Posted: March 8, 2023
The Horseracing Integrity and Safety Authority will begin using “can’t-race” flags to enforce its existing Racetrack Safety Program and registration regulations beginning March 27, 2023.
Covered persons and horses who are not in compliance with the rules, which went into effect July 1, 2022, will be at risk of being unable to race until they comply with the rules, HISA said in a release.
In order to be in full compliance with the Racetrack Safety Program and registration rules, covered persons must ensure that they and their covered horses are registered in the HISA web portal and ensure that they have paid any overdue fines issued to them; and jockeys must have the dates of their most recent baseline concussion test and physical examination entered into the HISA portal—those dates must fall within the last 12 months.
Use of “can’t-race” flags dovetails with the launch of the Anti-Doping and Medication Control Program March 27 if the Federal Trade Commission approves the regulations.
HISA has produced a series of how-to visual guides and videos available at hisaus.org. Racing participants can also call the HISA help desk for assistance at 1-877-513-2919 at any time.
Clarification on rule governing intra-articular injections
HISA reported it had received requests for clarification of Rule 4222, which deals with intra-articular injections. The following is the clarification.
Intra-articular injections are prohibited on race day, within 14 days prior to post time, and within seven days prior to any timed and reported workout. The prohibitions in Rule 4222 apply to substances injected into any articular space, including, but not limited to, the following:
- Orthobiologics (such as IRAP, PRP, and stem-cell therapy)
- Corticosteroids (such as betamethasone acetonide, triamcinolone, and isoflupredone)
- Hyaluronic Acid (HA) products (such as Legend I.A., Hy-Visc, and Hylartin)
- Medical devices (such as Spryng, Arthramid Vet*, and Noltrex Vet*)
- Anesthetics (such as mepivacaine, lidocaine, and bupivacaine)
*Note that Rule 4224 “M7 Intra-articular injections of polyacrylamide hydrogels” states: “Intra-articular injections of polyacrylamide hydrogels are prohibited within 180 days prior to post time.” The intra-articular administration of any banned substance, such as stanozolol, constitutes an ADMC violation.

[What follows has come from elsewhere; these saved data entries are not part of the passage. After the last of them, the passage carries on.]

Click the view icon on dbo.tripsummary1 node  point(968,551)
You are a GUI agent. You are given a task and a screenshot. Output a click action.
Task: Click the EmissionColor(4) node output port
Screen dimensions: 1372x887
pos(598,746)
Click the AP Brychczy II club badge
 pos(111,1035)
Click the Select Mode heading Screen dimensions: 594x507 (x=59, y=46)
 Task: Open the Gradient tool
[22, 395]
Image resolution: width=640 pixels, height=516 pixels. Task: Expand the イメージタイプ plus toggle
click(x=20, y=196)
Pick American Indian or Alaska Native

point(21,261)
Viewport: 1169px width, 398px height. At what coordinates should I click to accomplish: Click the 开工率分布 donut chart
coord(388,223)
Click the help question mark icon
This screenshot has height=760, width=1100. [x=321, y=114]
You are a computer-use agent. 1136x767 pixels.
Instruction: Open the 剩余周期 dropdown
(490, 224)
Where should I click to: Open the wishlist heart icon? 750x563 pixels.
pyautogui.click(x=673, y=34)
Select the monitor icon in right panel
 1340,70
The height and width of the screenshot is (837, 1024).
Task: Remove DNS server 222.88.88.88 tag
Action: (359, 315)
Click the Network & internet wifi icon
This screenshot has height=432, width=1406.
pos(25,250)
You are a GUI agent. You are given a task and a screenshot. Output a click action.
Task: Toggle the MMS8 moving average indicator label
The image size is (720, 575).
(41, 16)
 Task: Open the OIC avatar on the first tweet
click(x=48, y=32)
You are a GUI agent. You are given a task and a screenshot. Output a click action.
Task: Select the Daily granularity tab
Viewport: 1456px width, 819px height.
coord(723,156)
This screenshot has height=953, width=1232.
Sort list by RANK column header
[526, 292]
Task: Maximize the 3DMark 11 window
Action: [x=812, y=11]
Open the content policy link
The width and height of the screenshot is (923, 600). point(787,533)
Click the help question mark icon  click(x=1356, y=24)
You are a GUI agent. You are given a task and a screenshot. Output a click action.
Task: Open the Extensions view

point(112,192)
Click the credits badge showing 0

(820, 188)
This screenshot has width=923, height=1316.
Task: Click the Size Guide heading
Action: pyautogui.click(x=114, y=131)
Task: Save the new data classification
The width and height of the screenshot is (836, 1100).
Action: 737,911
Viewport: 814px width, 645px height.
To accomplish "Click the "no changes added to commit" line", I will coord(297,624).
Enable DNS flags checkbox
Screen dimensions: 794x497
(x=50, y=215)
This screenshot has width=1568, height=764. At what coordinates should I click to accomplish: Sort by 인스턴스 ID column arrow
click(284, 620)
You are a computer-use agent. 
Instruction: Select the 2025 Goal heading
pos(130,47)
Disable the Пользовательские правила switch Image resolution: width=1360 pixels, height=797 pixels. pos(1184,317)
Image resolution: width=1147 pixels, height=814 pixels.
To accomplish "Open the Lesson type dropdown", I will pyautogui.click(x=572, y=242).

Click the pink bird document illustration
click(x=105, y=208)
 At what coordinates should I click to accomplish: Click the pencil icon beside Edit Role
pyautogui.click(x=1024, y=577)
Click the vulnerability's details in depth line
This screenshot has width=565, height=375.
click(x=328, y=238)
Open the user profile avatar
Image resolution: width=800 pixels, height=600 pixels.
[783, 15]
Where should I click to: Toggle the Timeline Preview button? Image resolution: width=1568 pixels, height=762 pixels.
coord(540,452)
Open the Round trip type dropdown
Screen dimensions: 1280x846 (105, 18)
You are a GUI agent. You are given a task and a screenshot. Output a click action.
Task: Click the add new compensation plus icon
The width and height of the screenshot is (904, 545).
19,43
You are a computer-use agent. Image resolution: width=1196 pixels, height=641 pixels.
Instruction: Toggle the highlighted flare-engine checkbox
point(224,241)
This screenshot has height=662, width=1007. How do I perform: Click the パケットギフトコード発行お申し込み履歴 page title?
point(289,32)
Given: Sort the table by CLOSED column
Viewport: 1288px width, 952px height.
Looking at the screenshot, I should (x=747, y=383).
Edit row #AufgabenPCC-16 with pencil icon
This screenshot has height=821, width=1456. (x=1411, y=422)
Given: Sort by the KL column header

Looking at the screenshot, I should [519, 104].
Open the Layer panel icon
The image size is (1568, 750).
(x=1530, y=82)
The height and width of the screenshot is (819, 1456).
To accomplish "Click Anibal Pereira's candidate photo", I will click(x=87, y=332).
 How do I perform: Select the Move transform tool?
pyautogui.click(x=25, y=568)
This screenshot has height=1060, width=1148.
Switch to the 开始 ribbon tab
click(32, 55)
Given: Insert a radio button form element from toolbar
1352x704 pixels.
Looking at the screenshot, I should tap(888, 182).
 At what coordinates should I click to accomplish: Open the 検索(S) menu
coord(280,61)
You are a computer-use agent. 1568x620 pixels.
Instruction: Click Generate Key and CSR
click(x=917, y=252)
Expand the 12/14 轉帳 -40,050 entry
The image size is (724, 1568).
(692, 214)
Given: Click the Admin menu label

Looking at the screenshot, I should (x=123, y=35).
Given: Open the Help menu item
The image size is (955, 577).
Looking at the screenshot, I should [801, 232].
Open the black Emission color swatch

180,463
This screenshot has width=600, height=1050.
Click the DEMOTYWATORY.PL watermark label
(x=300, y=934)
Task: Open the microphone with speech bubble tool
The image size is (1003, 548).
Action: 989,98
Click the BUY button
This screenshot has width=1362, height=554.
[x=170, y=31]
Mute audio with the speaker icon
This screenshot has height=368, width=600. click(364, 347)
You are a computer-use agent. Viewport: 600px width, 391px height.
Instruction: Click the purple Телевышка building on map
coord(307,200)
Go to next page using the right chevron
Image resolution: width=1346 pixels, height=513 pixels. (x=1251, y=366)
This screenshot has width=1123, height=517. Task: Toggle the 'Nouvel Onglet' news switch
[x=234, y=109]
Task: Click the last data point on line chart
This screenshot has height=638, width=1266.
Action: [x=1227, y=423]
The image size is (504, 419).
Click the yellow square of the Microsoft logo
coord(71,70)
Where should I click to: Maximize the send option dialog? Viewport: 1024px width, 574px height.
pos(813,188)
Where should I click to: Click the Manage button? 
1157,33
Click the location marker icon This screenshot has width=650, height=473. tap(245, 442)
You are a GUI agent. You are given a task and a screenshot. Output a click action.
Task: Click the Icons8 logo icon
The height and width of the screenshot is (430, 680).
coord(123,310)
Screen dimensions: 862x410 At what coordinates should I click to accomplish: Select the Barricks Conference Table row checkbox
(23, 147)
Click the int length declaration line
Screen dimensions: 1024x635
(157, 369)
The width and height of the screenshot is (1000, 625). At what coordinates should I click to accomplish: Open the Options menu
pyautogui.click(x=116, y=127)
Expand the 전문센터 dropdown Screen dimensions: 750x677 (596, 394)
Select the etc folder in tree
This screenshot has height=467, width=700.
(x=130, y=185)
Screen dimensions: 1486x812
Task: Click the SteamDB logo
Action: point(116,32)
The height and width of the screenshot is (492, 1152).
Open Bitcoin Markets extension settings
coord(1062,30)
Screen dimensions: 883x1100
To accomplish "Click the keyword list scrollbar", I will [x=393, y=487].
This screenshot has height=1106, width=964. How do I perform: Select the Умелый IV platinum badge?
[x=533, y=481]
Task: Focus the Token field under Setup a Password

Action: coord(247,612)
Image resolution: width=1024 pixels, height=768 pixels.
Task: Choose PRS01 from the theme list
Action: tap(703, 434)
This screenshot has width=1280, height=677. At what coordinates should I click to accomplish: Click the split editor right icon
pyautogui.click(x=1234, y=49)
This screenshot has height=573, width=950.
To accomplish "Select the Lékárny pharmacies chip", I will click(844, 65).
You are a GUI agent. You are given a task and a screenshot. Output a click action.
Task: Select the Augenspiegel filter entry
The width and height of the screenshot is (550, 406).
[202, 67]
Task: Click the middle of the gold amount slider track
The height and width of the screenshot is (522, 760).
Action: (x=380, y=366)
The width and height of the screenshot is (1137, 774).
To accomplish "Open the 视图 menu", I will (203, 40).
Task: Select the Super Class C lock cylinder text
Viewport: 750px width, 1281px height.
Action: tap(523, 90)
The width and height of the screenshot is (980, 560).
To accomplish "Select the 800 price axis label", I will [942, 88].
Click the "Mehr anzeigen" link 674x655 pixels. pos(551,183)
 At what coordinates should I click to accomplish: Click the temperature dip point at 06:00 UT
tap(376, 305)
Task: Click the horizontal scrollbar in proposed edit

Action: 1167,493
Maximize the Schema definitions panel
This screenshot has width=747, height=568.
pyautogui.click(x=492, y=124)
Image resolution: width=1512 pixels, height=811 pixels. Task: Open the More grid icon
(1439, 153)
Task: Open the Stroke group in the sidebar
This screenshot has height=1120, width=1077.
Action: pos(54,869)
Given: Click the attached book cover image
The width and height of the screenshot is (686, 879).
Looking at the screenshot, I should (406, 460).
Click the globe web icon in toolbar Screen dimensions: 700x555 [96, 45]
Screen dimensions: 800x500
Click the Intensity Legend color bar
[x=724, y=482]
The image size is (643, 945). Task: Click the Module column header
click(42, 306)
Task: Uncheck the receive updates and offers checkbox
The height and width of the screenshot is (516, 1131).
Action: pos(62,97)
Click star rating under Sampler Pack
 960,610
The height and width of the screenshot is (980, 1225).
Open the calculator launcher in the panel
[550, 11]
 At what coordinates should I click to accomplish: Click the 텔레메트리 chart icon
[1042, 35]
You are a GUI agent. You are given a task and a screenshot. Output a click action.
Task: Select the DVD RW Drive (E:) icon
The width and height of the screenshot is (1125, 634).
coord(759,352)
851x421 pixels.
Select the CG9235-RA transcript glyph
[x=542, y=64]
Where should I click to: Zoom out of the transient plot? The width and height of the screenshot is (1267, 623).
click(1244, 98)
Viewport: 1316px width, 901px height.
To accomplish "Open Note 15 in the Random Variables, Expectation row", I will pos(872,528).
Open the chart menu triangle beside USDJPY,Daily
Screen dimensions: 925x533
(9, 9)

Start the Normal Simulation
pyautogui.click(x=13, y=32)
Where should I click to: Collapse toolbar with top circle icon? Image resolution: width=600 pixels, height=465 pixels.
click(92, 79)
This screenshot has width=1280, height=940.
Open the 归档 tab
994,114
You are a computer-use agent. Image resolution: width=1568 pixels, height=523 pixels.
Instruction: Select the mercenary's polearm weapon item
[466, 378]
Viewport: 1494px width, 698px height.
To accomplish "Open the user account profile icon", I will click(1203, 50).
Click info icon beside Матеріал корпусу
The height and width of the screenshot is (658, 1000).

The stand-down times do not apply to injections in or around the following structures:
- Sacro-iliac areas
- Proximal suspensories
- Tendon sheaths
- Epaxial muscles
Injections in or around these structures will be regulated through testing under the ADMC Program. For many of these administrations, a withdrawal interval greater than 14 days may be necessary to avoid detection in a treated horse’s collected sample.
Intra-articular administrations must be reported to HISA in an electronic format approved by HISA. Veterinarians are advised by HISA to always select the record type “Intra-articular injection” whenever they are reporting an intra-articular administration through the HISA portal, even if it’s a diagnostic block. How-to-videos are available at hisaus.org.
The day of administration is considered day one. A horse may breeze on day eight following administration and may enter to race at any time, provided the race is on day 15 or later. A horse injected on a Saturday is eligible to breeze on the following Saturday, and eligible to race two Saturdays after the administration.